The Tribunal was set up in July 2012 during a Labor Party-administered federal government. However, there was a change of power in 2013 when the opposing Liberal-National Coalition won the federal election. The Liberal-National government abolished the Road Safety Remuneration Tribunal in April 2016.
Political watchers are now expecting the Coalition to suffer a heavy defeat in the next general election, due in the first half of the year, following a string of unfavourable polls and decidedly adverse electoral losses. Australian political pollsters are forecasting a 4.5% swing to the Australian Labor Party, which would comfortably put it in power.
Shadow transport minister Anthony Albanese told delegates to the December 2018 National Party Conference that Labor will restore “safe rates” to the domestic trucking industry if it wins the next election. So restoration of the Tribunal, or something like it, is the official policy of the party most likely to win government at the next election.
A different inference…
Meanwhile, corporate executives draw different inferences into the state of the industry. One industry executive told FreightWaves that there had been numerous acquisitions in the sector by businessmen from outside trucking. While these businessmen undoubtedly have commercial acumen, they lack the detailed insight gained from long experience running trucking firms and tend to run into cash flow problems, he suggested. The executive added that more trucking companies could run into problems in the future.
Official statistics throw an interesting light on the subject of business failures. Insolvencies in the Australian transport, postal and warehousing sector averaged 441 a year over the last five years. The highest number of insolvencies during that period was in the 2014-2015 financial year when 500 insolvencies were recorded. The low point recorded during that time took place in this financial year as 375 insolvencies have been recorded (so far). The nominated cause of business failure, across all industry segments, is interesting. Inadequate cash flow or high cash use was nominated in 49.2% of failures; poor strategic management in 45.8% of failures and trading losses in 39.3% of failures. These figures are mostly unchanged since last year.
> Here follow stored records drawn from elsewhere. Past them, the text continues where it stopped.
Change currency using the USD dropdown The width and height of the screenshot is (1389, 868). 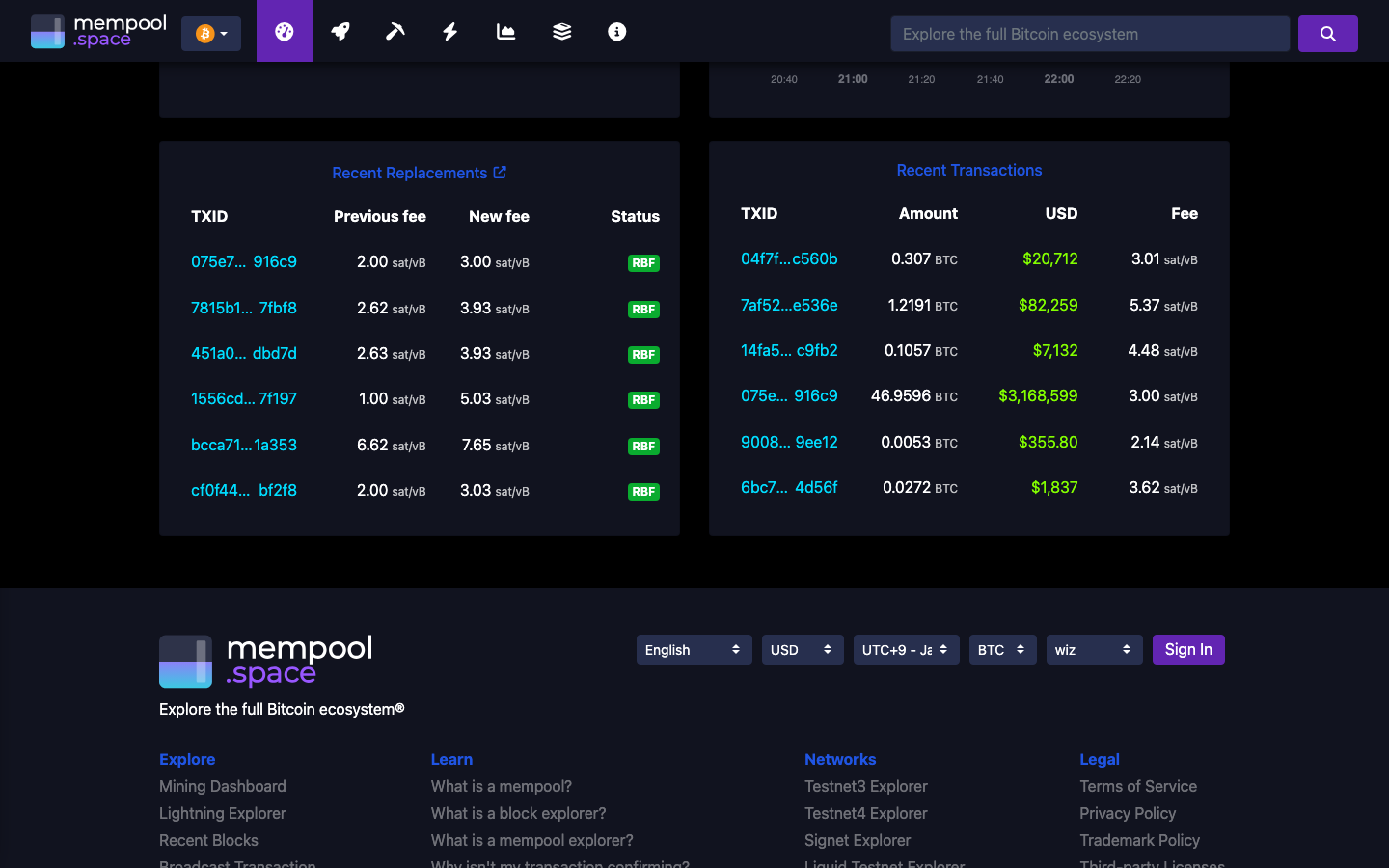802,649
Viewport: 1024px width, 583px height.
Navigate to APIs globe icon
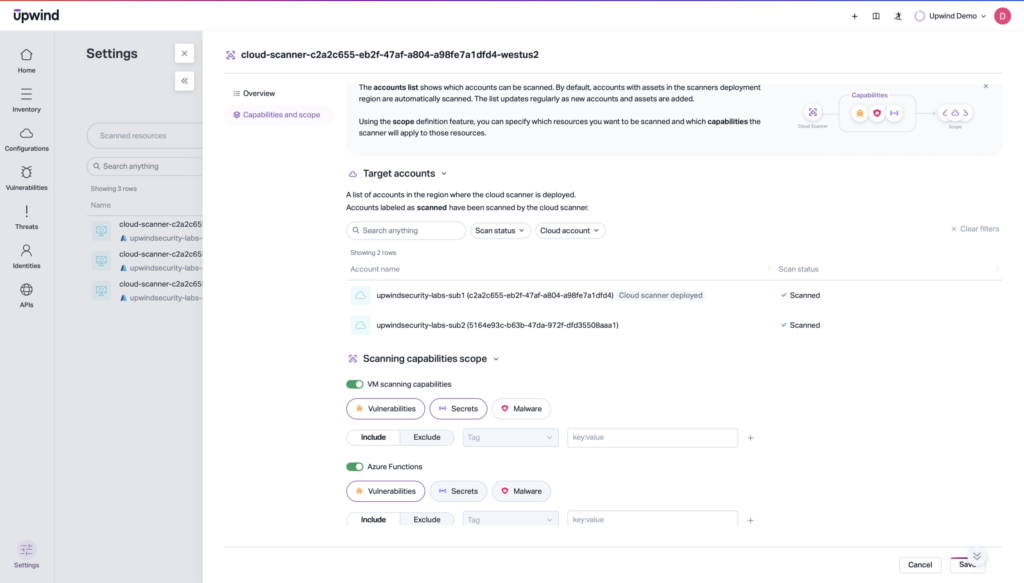point(26,295)
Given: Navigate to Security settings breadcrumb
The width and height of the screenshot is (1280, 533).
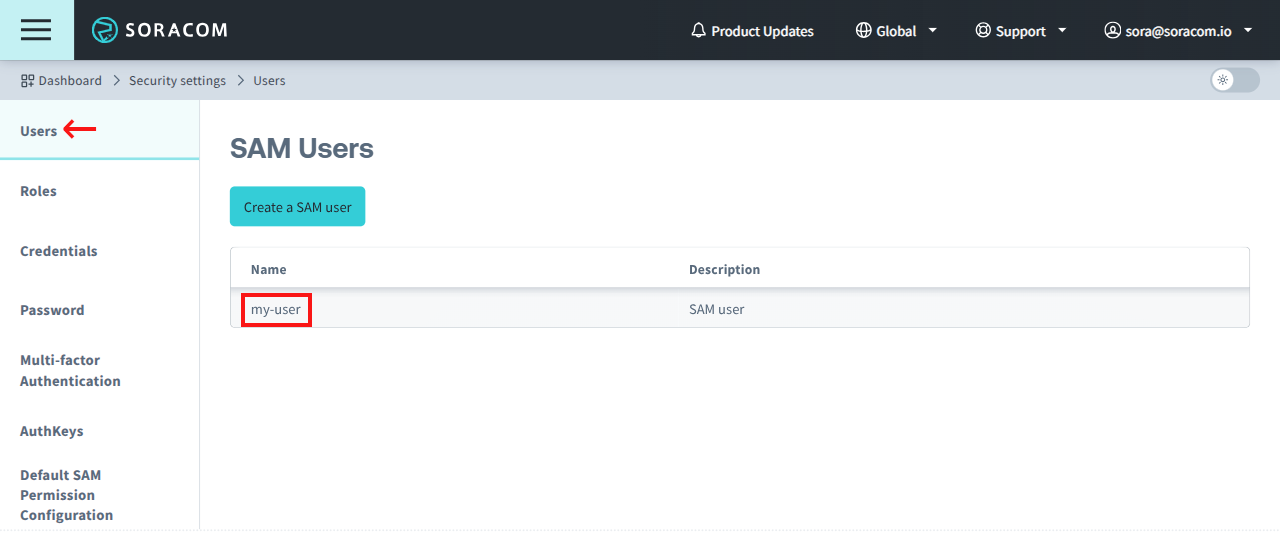Looking at the screenshot, I should coord(177,81).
At this point, we do not definitively know why Redstar collapsed other than the immediate fact that it ran out of money. The liquidator will investigate and produce a creditors’ report which might be made public in the future by one of the creditors.
Prior to its collapse, Redstar offered long-distance express and time-sensitive road freight in single, b-double, b-triple, double road train & triple road train combinations. The size of the Redstar fleet is unknown at the time of writing. However, it is widely reported in the local media that, as at December 2017, the company had more than 250 prime movers and 700 trailers following an acquisition of another trucking company.
Redstar was formerly headed by the duo of Sean Williams and John Dixon, both of Melbourne. Williams was a director/owner of Redstar from 2013. Prior to that, he was formerly the chief financial officer of Silk Logistics Group for five years and four months. He held senior corporate management roles in the asset management and pharmacy sectors before that. Dixon was also an owner/director of Redstar for the last five years and was group managing director at Silk Logistics for three years before that. In previous roles he held directorships with recruitment business “Skilled”, Westgate Logistics and stevedore Patrick Corporation.